LEARNING ACTIVITY
Creating a frog-friendly habitat: construction
Category: Biodiversity
Climate Region: Arid | Temperate | Tropical
State or Territory: ACT | NSW | NT | QLD | SA | TAS | VIC | WA
Age Range: 7-13

STORY

Suyin, Tom and their local Landcare group meet regularly so they can organise all the materials and tools they need for their project. Many people in the local community have offered to support them by donating equipment, native and aquatic plants, as well as their time as volunteers.

With their design plan ready, Suyin and the group were ready to start constructing their frog-friendly habitat. They decided to organise their first working bee on the third Saturday of the month. Suyin and Tom would lead the team with the guidance of Liz and Suyin’s grandfather.

While the council had allocated the area for their new frog-habitat, Suyin’s grandfather told the team that it was important that they visit the site after rainfall so that they could see where the water pooled naturally to ensure the location was the perfect area for the habitat.

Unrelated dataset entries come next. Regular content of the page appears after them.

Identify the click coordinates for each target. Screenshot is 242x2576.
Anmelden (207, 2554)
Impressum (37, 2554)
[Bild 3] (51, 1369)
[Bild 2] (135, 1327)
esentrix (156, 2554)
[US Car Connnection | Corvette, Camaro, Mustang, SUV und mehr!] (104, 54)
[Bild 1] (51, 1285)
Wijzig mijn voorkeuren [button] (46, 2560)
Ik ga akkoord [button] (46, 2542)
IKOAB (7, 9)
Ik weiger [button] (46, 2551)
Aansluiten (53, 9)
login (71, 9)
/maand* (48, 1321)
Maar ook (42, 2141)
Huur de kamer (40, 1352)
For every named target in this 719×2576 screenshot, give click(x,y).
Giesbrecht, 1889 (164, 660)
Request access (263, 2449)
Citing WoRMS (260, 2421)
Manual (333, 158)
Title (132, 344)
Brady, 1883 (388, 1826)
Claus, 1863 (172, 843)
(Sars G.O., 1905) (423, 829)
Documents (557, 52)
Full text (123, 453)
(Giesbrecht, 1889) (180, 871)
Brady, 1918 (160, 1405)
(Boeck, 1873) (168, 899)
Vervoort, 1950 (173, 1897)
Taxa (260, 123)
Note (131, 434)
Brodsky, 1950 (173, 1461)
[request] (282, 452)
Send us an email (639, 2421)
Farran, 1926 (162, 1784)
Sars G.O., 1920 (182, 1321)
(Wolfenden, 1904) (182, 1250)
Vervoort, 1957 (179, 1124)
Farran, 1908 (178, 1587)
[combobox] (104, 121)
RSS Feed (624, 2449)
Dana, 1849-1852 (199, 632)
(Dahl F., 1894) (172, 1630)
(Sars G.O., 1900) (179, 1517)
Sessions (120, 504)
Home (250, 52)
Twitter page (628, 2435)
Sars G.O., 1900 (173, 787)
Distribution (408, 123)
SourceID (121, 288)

On the day of the community working bee, everyone gathered around to help. Suyin used a range of marked sticks to mark out where the pond would go and how large it would be using the design specifications they had prepared earlier. Tom and the other group members took turns digging and scooping out the soil for the pond hole, while other volunteers prepared the hessian sacks, gravel, sand and pond liner. Someone took before- and after-photos to help share the success of the day.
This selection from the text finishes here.